Photoshop credit: Leo Alberti
Well, 70-year-old, nine-term House cap-and-taxer GOP Rep. Mike Castle has a challenger. She’s Christine O’Donnell — a young, energetic, fresh-faced conservative activist with a real shot at dislodging the entrenched liberal Republican. She’s been traveling the state of Delaware non-stop and reaching out to conservatives across the country for support. I met her on Saturday at a grass-roots gathering of Moms 4 America in Washington, D.C. Castle refuses to debate her and has resorted to sneaking in and out of local GOP meetings to avoid her. He has bagged out on four scheduled GOP primary debates, most recently one sponsored by the League of Women Voters. The establishment Republican fund-raising organizations are sticking by their big government brother.
Check out the side-by-side comparison of Castle’s tax-and-spend views with O’Donnell’s opposition to radical environmental policies and bailouts. Compare Castle’s weak support for life and personal liberty with O’Donnell’s unqualified support for life and 2nd amendment rights.
Most recently, Castle joined hands with the Dems to co-sponsor the left-wing, loophole-ridden DISCLOSE ACT — a jobs-protection bill for entrenched incumbents under the guise of campaign finance reform that places radical free speech restrictions on disfavored groups while exempting Big Labor and other protected big donors.
Nine terms are enough.
The stakes are raised — not just for Delaware, but for the nation — because this is a special election for VP Joe Biden’s Senate seat. The next Senator from Delaware will serve the remaining four years of Biden’s term. Which means he or she will be seated immediately after election and will be in place to vote in any lame duck Senate session.
It’s not as simple as labeling Castle a greenie, tree-hugging Republican, but more along the line of the interests supporting the nine-term congressman. As Delaware’s former governor, Castle has a pattern of looking after the banking industry, a major component of the state’s economy. He did this first as public servant in state government, but more recently in Congress as a member of the House Financial Services Committee.
Should cap-and-trade be signed into law, it would place limits on carbon emissions, and as National Center for Public Policy Research’s Tom Borelli says, it would lead to “the creation of the largest commodity market in the world.” Borelli adds that the Commodities Futures Trading Commission estimates a $2-trillion futures market would be created “in relatively short order,” which he says would be larger than the futures market for oil and gas.
An entire new trading market created out of thin air? It’s no wonder Castle would be on board. Wall Street firms would stand to profit off of each transaction made in on such an exchange.
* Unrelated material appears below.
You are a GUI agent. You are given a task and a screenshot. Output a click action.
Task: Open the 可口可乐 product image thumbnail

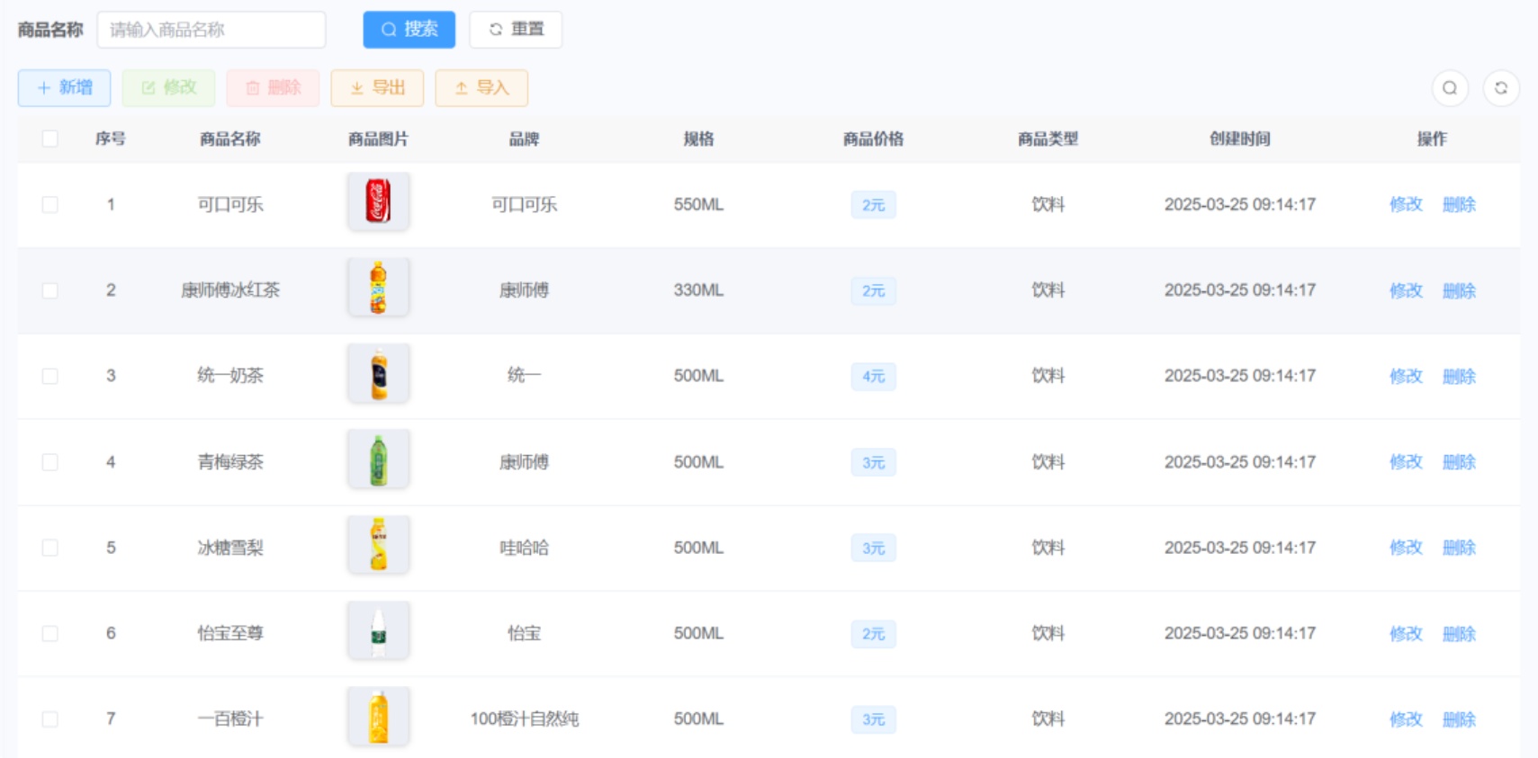point(378,201)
So the immediate benefits of cap-and-trade for the banking industry would certainly outweigh any long-term concerns it may present the industry for the overall economy.
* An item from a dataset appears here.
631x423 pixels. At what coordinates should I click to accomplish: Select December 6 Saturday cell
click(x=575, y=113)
… Take a look at Castle’s campaign contributors. The Delaware congressman has been a favorite of the banking industry when it comes time to filling campaign coffers. According to the Center for Responsive Politics website OpenSecrets.org, since his election to Congress in 1992, three of Castle’s top five contributors have been from the banking industry — MBNA Corp (acquired by Bank of America in 2006), Bank of America and Morgan Stanley. And 10 of his top 20 contributors were banking firms.
As things stand now, Reid has demonstrated he has been able to break filibuster by peeling off a few votes for cloture, in particular Massachusetts’s Scott Brown and Maine’s Olympia Snowe and Susan Collins. But with the departure of Sen. Ted Kaufmann, the current Delaware junior senator, the Democratic leadership will either have to find one more vote to get legislation through in this lame-duck session, or they have to find one less vote, particularly on cap-and-trade, if Castle wins the race.
So why would Mike Castle be dangerous in a 2010 lame-duck session of the U.S. Senate with cap-and-trade legislation on the table? The answer is pretty obvious.
The primary is September 14. While cap-and-tax, duck-and-hide, nine-term Castle hopes to coast to victory, O’Donnell and her campaign are working non-stop to earn votes and support. She deserves yours. ASAP.